S’est-on demandé pourquoi les communautés françaises d’origine asiatique ne se joignent pas du tout à ces rébellions, et même les trouvent plutôt étranges ? Pourquoi, selon les enseignants des écoles, les élèves d’origine asiatique ne contestent pas les contenus des cours, étudient sérieusement et s’intègrent au lieu de se placer en posture de révolte contre la culture qui les accueille ? Pourtant les populations asiatiques peuvent nous reprocher tout autant les colonisations passées, qu’elles ont subies plus qu’à leur tour. Elles n’ont pas de ressentiment envers nous parce que leur culture d’origine est vivante et forte, différente de la nôtre et fière de cette différence. En revanche, les descendants des sociétés africaines et arabo-musulmanes ont le sentiment que leur culture n’a pas seulement été avalée par l’Occident mais qu’elle a été digérée. Face à la culture occidentale, elle est dépassée, elle n’est simplement plus viable, jugent-ils. Ce constat engendre un ressentiment dramatique - il faut casser ce qui a rendu votre passé obsolète, et qu’on ne parvient pas, de surcroît, à s’approprier tout à fait. C’est la révolte d’une population qui a perdu sa culture mais n’en a pas adopté une autre, et dont la situation ou plutôt la non-situation, est intolérable.

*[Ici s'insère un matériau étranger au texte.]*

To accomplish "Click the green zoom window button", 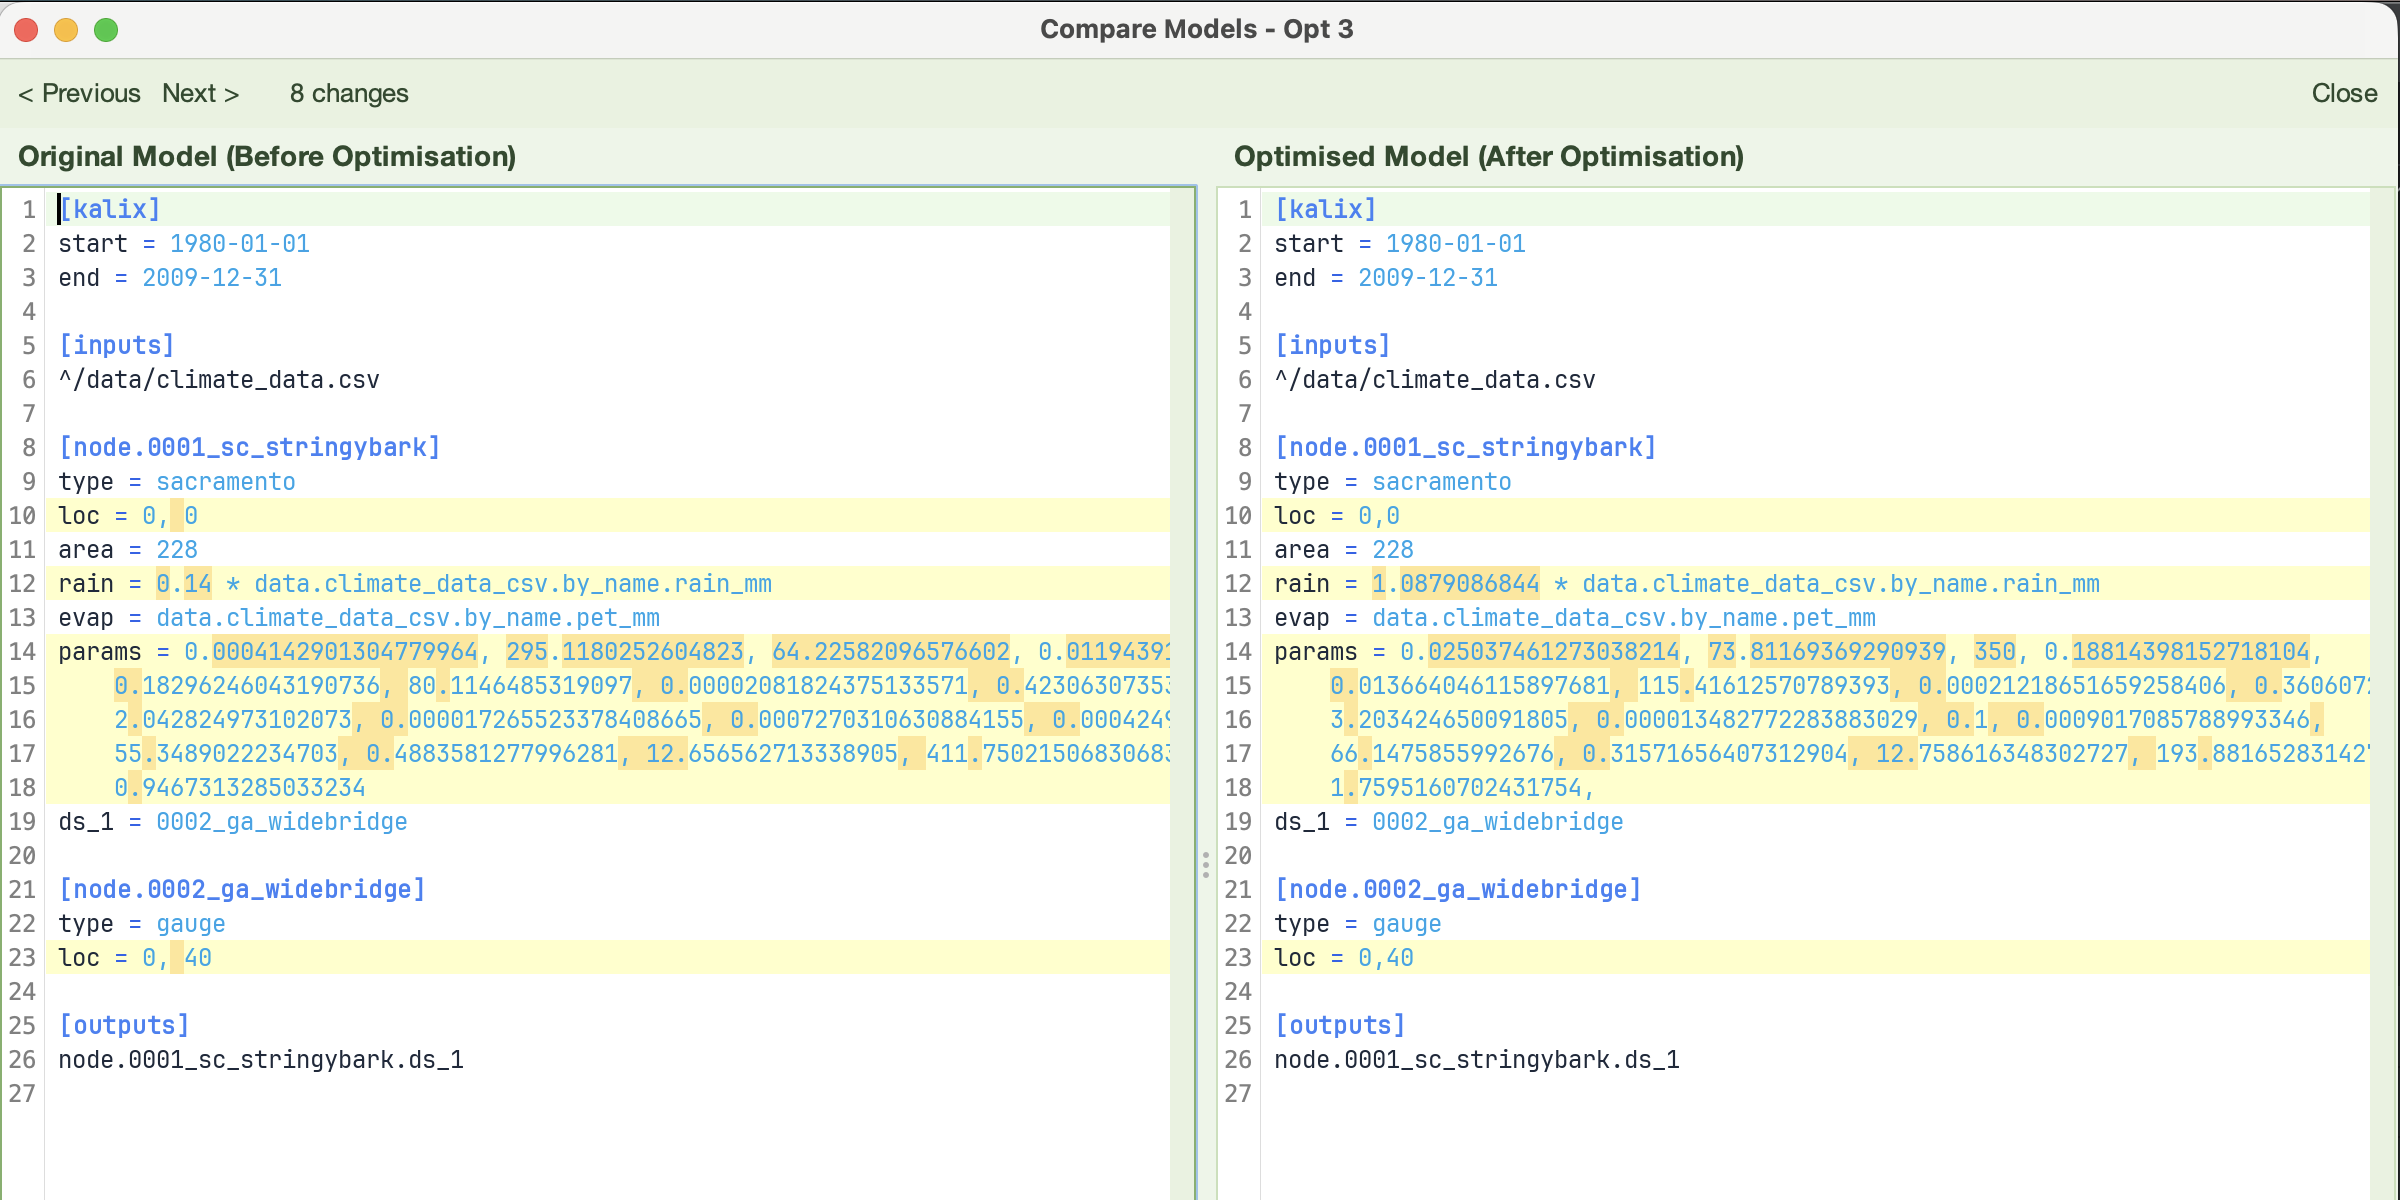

Les colonisations occidentales ont été considérables et meurtrières parce que l’Occident était à la fois très puissant et très prosélyte. Nous avons d’autres défauts, mais nous sommes vaccinés contre la libido dominandi. Cependant, il s’agit de notre histoire et il s’agit de nos pères, qui ont pensé bien faire, et nous serions bien légers de les renier. Chacun se doit bien de porter son histoire et de l’assumer avec les bonnes et les mauvaises choses. Nous n’avons pas à nous agenouiller comme les politiciens démagogues, ni à nous repentir de ce qu’ont fait nos ancêtres, mais plutôt à porter la responsabilité de leurs actes, parce que l’histoire est d’un seul tenant et parce qu’une société est aussi habitée par ses morts. On peut débattre sans fin pour savoir ce qu’historiquement il aurait mieux valu faire, qui a mal fait et qui a bien fait. La question n’est pas là. Cette situation nous a été léguée en héritage. Il est grotesque de se répandre ici en auto-flagellations et là en invectives. Il faudrait d’abord cesser de dissimuler la réalité, puis la regarder en face.

* Philosophe, de l’Institut. Dernier ouvrage paru : « Le Crépuscule de l’universel » (Éditions du Cerf, 2020).